Wir werden unsere Realität selbst programmieren

Toms Freundin Anna ruft an – dies macht sich in Toms Sichtfeld durch eine Veränderung der Lichtsituation bemerkbar. So hat er seine Erweiterte Realität eingestellt.h Doch jeder hat seine eigenen Vorlieben für das, was sich erweitern lässt. Seine Mutter kann mit diesen subtilen Änderungen nicht umgehen. Sie hat ein schwebendes Telefonzeichen in ihrem Gesichtsfeld, sobald Tom sie anruft. Anna erscheint und setzt sich auf einen Stuhl neben ihm. Sie haben sich lange nicht gesehen. Während Anna erzählt, werden ihre Geschichten durch kleine Videoausschnitte erweitert, die sie Tom rüberschiebt. Der lässt Anna an seinem atmosphärischen Licht-Interface teilhaben, das er selbst programmiert hat. Mit der Entwicklung der Stimmung in ihrem Gespräch verändert sich ebenfalls die Stimmung des Lichts.  Als es um sie herum voller wird, dreht Tom die Lautstärke der Umgebung ein wenig herunter, damit er Anna besser verstehen kann. Ihre Kleidung ist expressiv: Wenn Anna erzählt, verändert sich auch die Form ihrer Kleidung. Kleine Lichtlinien umgeben sie, ihre Geschwindigkeit und Farbe ändern sich entlang der Klangfarbe ihrer Stimme. Das hat Anna sich selbst beigebracht: Sie studiert Modedesign und entwickelt gerade eine Kollektion mit stimmungsabhängigen Modifikationen  von Augmented Fashion. Sie will den Menschen so dabei helfen, sich besser auszudrücken. Tom verzichtet auf dieses Gadget, auch wenn Anna es ihm seinem Interface zur Verfügung stellen könnte. Am Ende ihres Gesprächs verabschieden sie sich mit einer Umarmung: An dieser Stelle wird Tom schmerzlich bewusst, dass sie keinen echten Raum miteinander geteilt haben. Die Umarmung ist auf seiner Haut nicht spürbar.
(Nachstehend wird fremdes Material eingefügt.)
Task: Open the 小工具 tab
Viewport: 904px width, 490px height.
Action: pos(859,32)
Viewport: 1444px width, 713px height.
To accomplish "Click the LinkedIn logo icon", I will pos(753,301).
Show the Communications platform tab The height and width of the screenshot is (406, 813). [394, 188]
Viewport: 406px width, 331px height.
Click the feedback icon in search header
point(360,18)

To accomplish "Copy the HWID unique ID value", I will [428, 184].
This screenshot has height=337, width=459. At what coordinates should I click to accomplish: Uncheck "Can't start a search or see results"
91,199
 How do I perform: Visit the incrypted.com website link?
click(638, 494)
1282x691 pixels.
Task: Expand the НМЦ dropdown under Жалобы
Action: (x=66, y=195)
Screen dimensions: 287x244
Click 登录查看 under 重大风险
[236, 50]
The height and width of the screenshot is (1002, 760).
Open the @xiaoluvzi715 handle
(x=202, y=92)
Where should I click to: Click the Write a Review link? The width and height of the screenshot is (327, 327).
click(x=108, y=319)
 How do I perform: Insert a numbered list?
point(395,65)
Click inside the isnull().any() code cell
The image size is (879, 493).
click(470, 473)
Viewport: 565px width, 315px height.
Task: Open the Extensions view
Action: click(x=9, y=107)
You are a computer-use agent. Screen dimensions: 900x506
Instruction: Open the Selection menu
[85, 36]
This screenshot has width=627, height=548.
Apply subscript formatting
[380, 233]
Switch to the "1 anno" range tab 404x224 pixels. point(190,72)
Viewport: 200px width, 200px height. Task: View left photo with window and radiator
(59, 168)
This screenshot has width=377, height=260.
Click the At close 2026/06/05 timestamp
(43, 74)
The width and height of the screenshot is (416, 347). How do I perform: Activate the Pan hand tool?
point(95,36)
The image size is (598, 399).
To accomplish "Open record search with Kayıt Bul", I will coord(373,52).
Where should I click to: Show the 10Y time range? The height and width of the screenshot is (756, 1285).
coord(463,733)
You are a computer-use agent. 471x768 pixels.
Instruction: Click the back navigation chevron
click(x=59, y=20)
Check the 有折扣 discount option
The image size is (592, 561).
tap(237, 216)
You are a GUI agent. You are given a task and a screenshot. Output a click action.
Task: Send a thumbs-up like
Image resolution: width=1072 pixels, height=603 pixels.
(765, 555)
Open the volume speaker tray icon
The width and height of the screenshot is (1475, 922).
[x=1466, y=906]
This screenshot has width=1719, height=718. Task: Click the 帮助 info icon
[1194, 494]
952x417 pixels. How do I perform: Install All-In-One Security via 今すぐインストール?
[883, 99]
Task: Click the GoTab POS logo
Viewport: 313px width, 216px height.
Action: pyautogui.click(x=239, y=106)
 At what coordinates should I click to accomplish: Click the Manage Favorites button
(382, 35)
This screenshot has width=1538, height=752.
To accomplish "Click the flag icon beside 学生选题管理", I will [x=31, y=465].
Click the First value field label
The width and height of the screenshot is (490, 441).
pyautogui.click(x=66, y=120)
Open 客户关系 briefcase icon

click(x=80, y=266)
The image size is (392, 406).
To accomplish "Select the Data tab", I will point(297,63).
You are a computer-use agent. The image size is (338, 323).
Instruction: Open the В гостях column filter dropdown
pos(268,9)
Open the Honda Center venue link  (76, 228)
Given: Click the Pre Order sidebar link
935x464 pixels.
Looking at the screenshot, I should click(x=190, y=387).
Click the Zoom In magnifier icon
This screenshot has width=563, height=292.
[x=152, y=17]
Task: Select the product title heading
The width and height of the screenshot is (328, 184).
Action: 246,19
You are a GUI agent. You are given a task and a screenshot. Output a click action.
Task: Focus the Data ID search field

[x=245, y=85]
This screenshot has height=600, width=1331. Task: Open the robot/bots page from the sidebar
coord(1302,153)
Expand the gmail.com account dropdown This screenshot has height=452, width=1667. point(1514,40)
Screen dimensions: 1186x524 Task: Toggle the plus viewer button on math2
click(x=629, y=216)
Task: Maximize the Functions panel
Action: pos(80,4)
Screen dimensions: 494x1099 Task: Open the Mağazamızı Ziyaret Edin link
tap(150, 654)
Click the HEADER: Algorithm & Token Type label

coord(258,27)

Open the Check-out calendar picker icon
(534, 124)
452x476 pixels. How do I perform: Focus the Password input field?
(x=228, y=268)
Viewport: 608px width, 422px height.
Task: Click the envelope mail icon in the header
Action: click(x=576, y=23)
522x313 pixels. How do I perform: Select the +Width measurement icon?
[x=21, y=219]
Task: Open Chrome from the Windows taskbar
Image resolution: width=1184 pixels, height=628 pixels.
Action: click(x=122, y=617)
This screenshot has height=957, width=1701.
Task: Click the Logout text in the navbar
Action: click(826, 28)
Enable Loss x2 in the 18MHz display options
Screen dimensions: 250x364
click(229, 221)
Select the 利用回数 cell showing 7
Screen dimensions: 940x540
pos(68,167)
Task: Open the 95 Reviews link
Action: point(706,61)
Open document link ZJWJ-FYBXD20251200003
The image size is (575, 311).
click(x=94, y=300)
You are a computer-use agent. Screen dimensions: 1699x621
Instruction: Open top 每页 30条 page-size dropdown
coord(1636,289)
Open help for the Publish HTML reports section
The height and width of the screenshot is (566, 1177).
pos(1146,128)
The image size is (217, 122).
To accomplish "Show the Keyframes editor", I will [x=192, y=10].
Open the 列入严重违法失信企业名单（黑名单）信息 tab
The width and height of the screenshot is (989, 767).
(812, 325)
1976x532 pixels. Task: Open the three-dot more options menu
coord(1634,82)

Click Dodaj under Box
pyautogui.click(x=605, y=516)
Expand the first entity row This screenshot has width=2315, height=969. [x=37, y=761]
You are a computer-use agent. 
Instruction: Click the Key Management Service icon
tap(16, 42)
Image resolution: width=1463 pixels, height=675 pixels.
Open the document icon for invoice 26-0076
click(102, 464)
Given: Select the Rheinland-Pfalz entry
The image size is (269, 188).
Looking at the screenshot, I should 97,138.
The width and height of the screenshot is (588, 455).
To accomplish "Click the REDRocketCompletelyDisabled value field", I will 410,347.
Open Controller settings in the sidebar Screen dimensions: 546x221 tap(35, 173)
Dennoch hat er kurz das Gefühl, eine Berührung gespürt zu haben.

“Am Ende ihres Gesprächs verabschieden sie sich mit einer Umarmung: An dieser Stelle wird Tom schmerzlich bewusst, dass sie keinen echten Raum miteinander geteilt haben.” Foto: Priscilla du Preez

Reality 4.0 – oder alles eine Simulation?

Werden wir irgendwann die Unterscheidung virtuell und real überhaupt noch vornehmen? Je fortgeschrittener die Modulation unserer Wahrnehmung durch Technologie wird, desto mehr müssen wir uns fragen, wie weit wir gehen wollen. Wir können nur mit den Medien wachsen, während wir sie nutzen und sie so einsetzen, dass wir von ihnen profitieren. Zugleich bleibt unsere körperliche Präsenz nicht simulierbar. Simulationen haben vielleicht einen Einfluss auf unsere Wahrnehmung, die direkte sinnliche Erfahrung jedoch wird immer Vorrang vor einer Erweiterten Realität haben. So wird die Erweiterung ein Wahrnehmungsbaustein, ein Lebenswerkzeug, vielleicht sogar ein sechster Sinn – aber keine neue Lebensrealität.